Answer: 34.43 feet
Step-by-step explanation:
 To find the length of the ladder, we can use trigonometry and the given information.
First, let's draw a diagram to visualize the problem. The ladder forms a right triangle with the ground and the wall of the house. The angle between the ground and the ladder is 63 degrees.
Let's label the sides of the triangle:
- The length of the ladder is the hypotenuse (the side opposite the right angle).
- The height of the electric box on the wall is the opposite side (the side opposite the angle of 63 degrees).

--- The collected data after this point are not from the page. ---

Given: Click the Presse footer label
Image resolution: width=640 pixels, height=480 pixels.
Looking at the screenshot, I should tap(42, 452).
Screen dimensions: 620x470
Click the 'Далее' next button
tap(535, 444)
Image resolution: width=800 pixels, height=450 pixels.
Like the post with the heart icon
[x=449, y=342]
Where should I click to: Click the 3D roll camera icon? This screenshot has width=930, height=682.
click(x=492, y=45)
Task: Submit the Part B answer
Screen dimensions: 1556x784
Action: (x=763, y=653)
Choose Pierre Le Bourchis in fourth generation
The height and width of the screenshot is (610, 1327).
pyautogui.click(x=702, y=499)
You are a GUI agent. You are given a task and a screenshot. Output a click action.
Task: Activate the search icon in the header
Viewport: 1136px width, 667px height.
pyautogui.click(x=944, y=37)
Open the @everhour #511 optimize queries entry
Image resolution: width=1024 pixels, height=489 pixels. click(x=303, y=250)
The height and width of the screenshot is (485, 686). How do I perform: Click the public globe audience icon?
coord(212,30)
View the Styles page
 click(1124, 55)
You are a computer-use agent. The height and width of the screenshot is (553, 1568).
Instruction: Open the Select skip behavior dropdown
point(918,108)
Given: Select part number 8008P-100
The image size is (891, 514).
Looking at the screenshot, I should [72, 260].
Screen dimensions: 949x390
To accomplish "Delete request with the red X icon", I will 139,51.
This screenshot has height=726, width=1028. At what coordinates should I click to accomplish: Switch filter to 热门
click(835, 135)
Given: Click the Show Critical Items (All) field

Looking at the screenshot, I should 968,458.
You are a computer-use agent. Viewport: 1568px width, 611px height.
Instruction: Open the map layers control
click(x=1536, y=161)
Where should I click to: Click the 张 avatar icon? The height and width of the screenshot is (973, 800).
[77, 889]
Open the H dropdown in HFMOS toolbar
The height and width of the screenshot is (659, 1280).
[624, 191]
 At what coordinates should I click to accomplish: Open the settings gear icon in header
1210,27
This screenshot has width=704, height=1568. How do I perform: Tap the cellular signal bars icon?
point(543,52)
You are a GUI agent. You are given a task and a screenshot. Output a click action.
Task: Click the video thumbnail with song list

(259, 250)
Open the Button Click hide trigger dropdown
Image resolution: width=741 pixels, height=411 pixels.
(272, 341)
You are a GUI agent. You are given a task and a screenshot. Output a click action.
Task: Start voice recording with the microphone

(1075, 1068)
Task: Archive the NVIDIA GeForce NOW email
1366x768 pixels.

- The distance from the base of the ladder to the wall is the adjacent side (the side adjacent to the angle of 63 degrees).
We know the height of the electric box is 31 feet, and the angle between the ground and the ladder is 63 degrees.
Using the sine function, we can set up the following equation:
sin(63 degrees) = opposite / hypotenuse
Plugging in the values, we get:
sin(63 degrees) = 31 / hypotenuse
Now, let's solve for the length of the ladder (hypotenuse).
Rearranging the equation, we have:
hypotenuse = 31 / sin(63 degrees)
Calculating this using a calculator, we find that the length of the ladder is approximately 34.43 feet.
Therefore, the length of the ladder is approximately 34.43 feet.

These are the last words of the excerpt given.